Exercise brief -
Repeat each line, word for word, from the one containing "Міфи про економію" through the last line of the entries, and include no other output.

Given information -
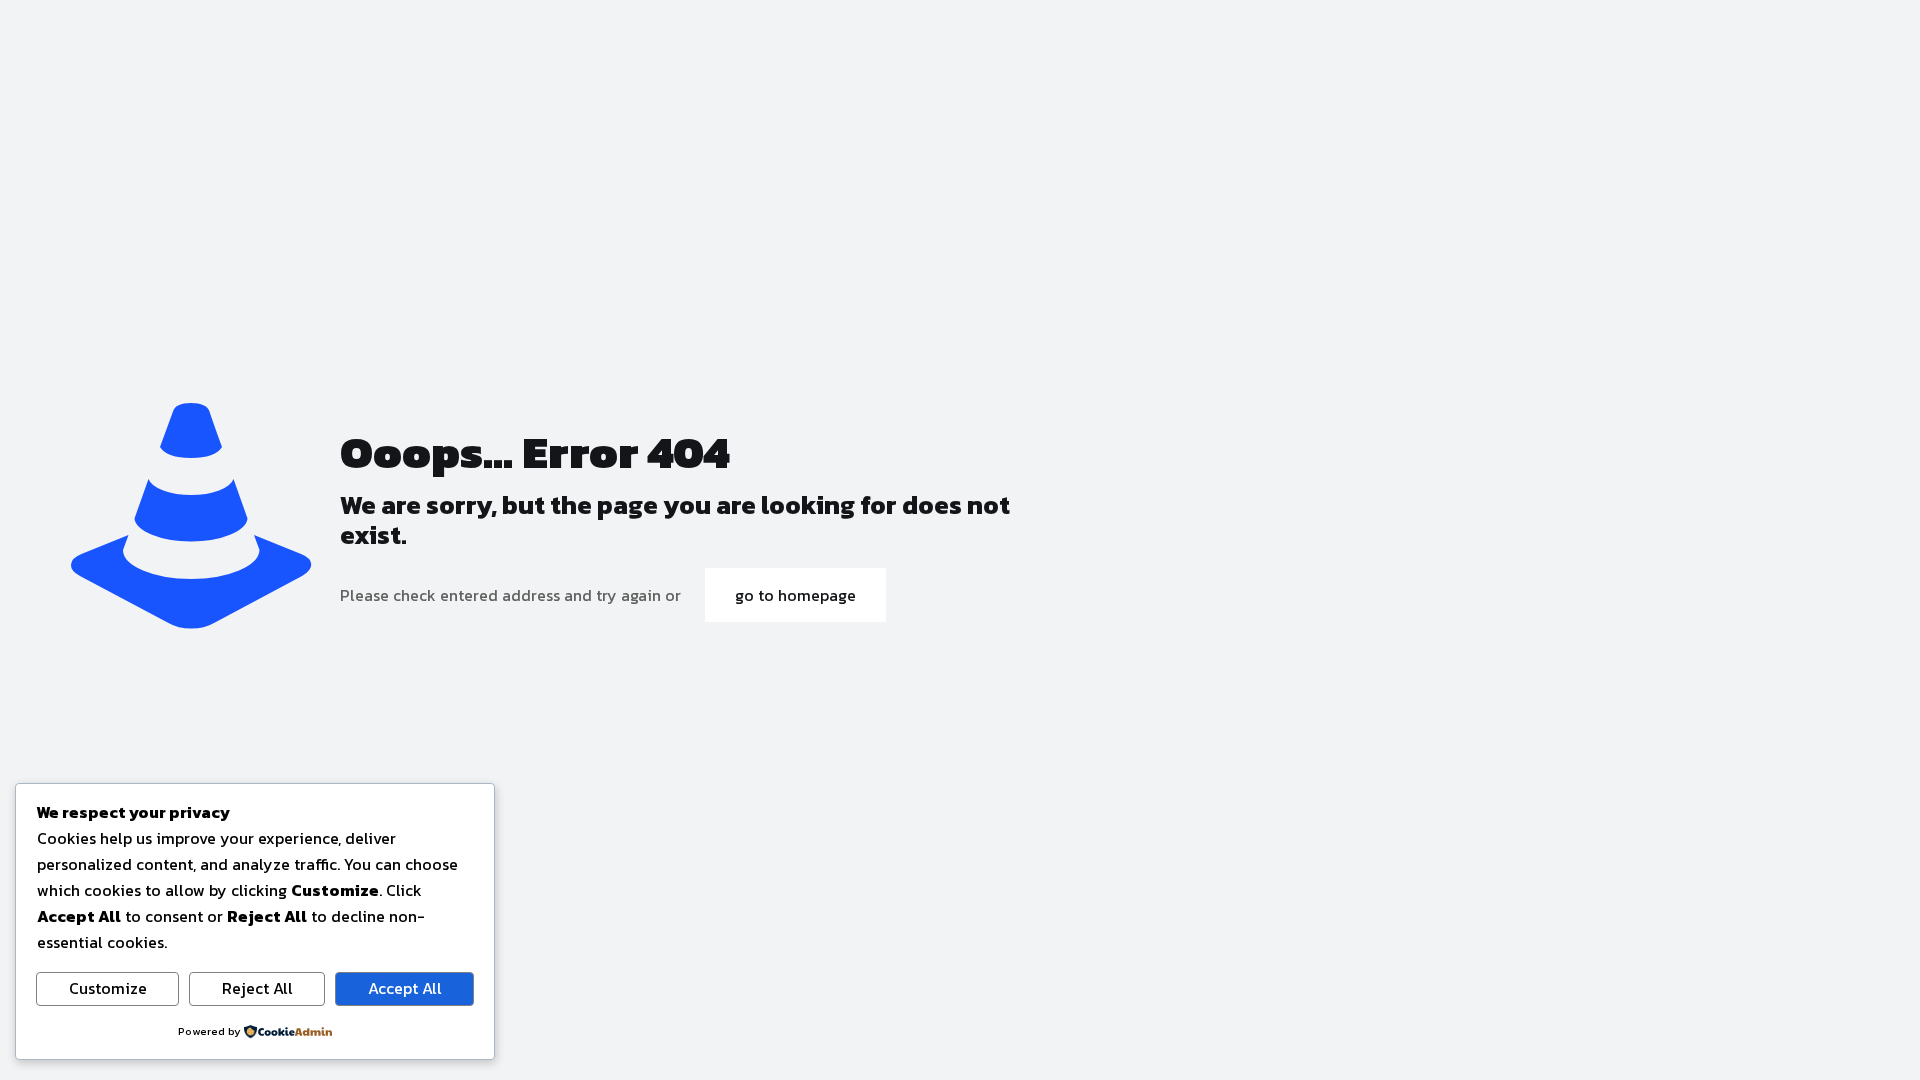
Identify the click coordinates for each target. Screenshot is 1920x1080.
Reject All (257, 988)
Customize (108, 988)
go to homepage (795, 595)
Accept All (405, 988)
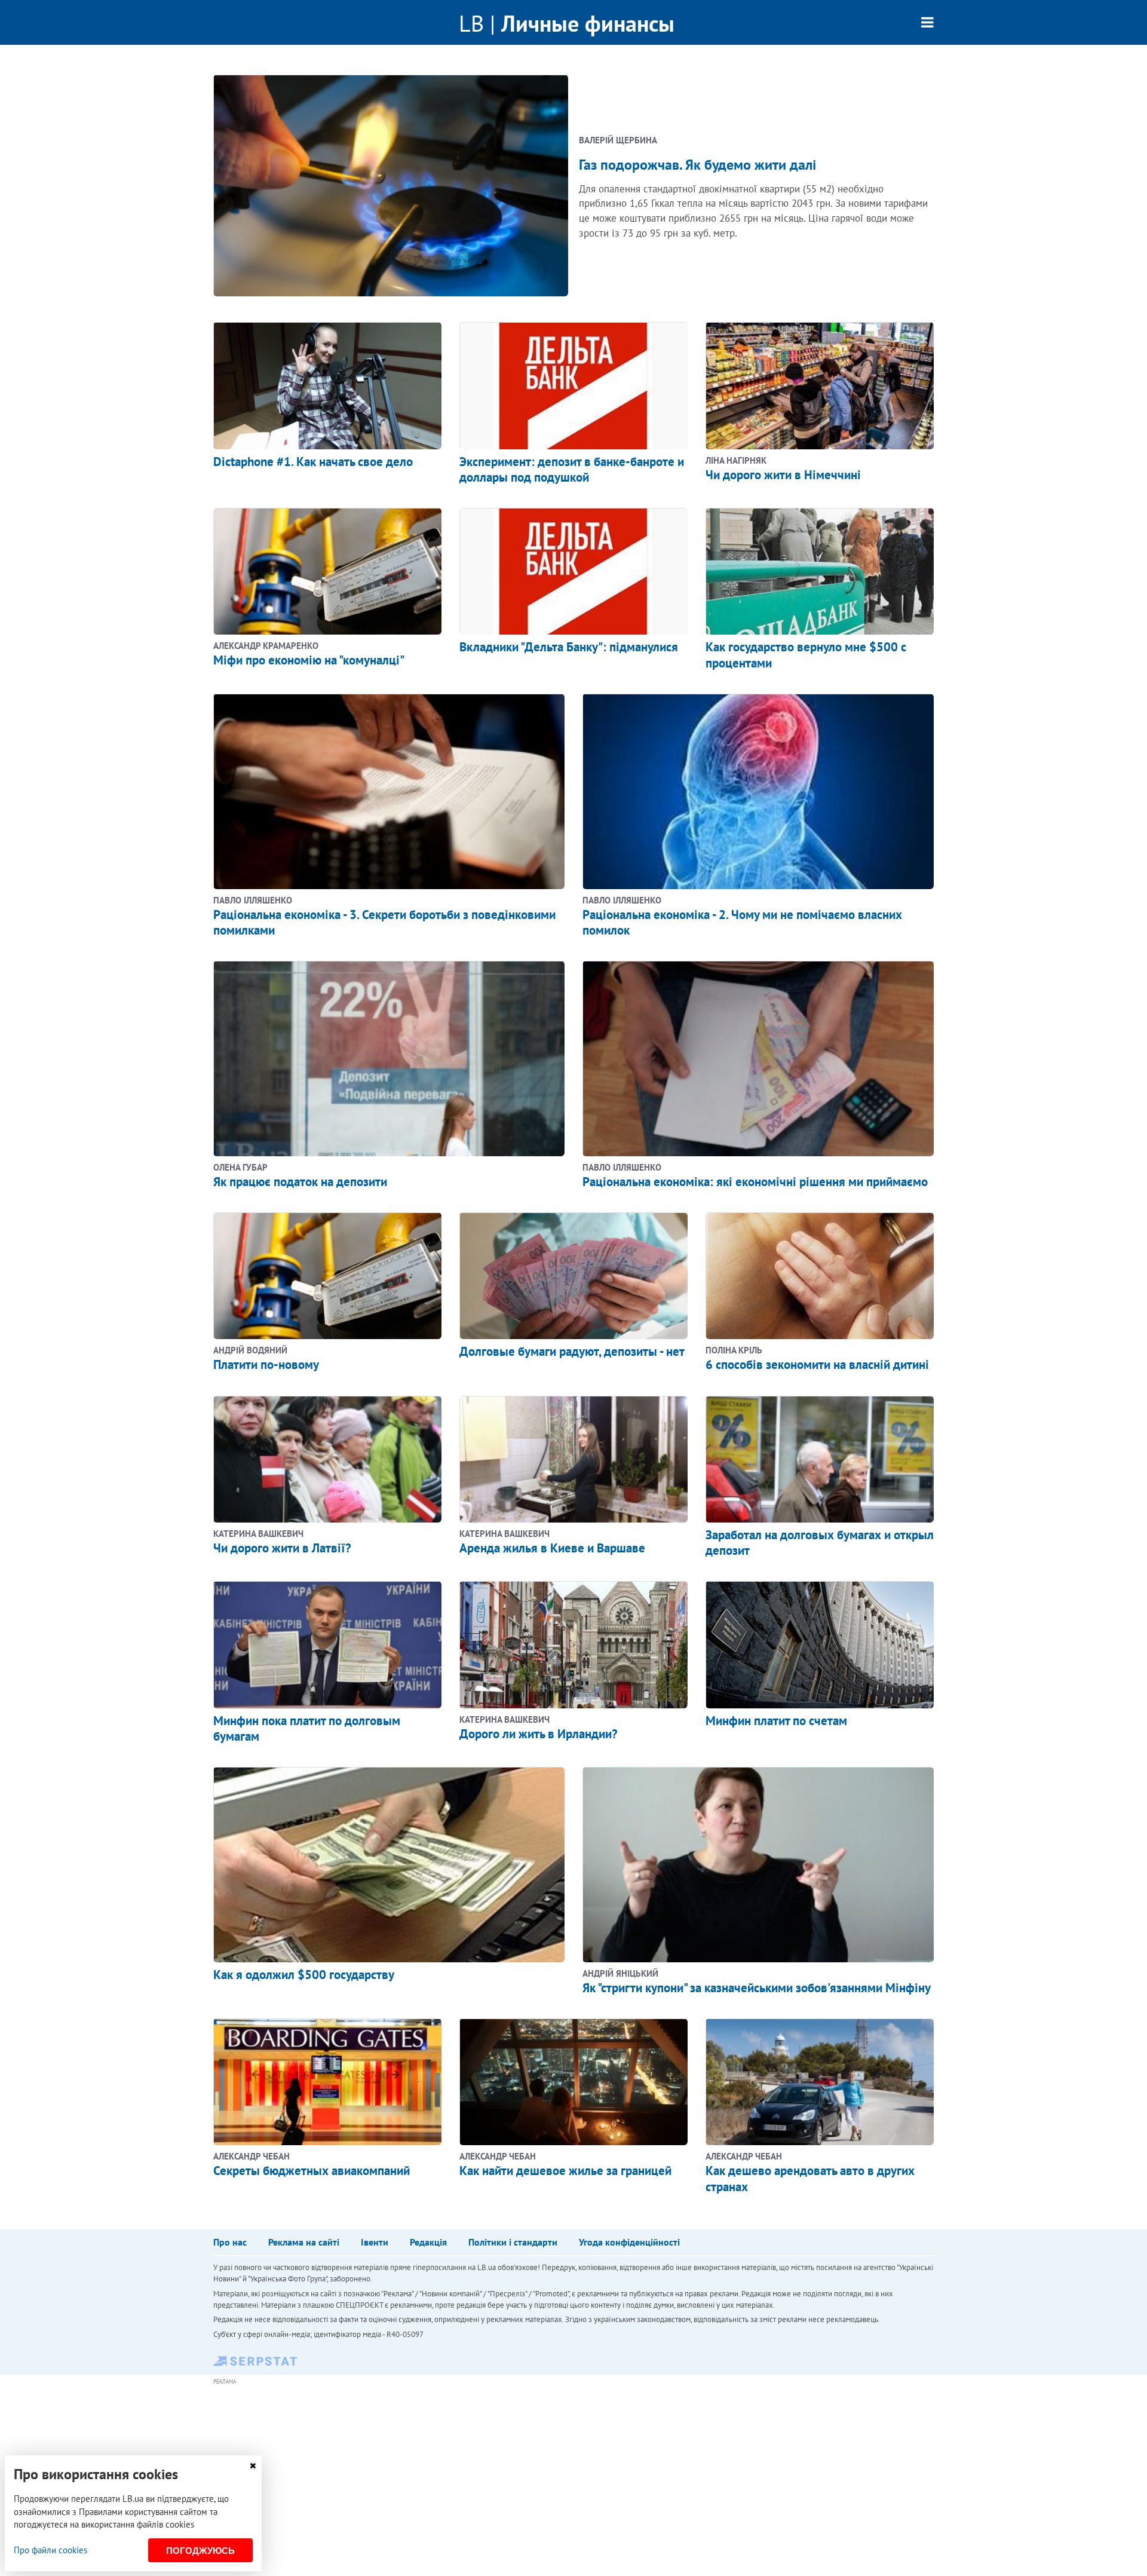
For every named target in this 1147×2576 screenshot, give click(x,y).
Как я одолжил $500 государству (303, 1975)
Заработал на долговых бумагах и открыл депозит (820, 1542)
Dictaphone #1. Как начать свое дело (313, 462)
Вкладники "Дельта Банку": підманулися (568, 647)
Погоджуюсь (200, 2551)
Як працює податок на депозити (300, 1182)
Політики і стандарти (512, 2242)
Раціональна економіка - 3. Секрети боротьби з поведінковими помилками (384, 922)
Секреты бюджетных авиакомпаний (311, 2171)
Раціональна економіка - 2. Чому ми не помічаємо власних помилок (742, 922)
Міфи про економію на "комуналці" (308, 660)
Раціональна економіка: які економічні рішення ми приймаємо (755, 1182)
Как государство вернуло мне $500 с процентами (806, 654)
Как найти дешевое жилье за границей (565, 2171)
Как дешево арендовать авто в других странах (810, 2178)
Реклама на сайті (303, 2242)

Result of this task -
Міфи про економію на "комуналці" (308, 660)
Раціональна економіка: які економічні рішення ми приймаємо (755, 1182)
Как государство вернуло мне $500 с процентами (806, 654)
Как найти дешевое жилье за границей (565, 2171)
Как дешево арендовать авто в других странах (810, 2178)
Реклама на сайті (303, 2242)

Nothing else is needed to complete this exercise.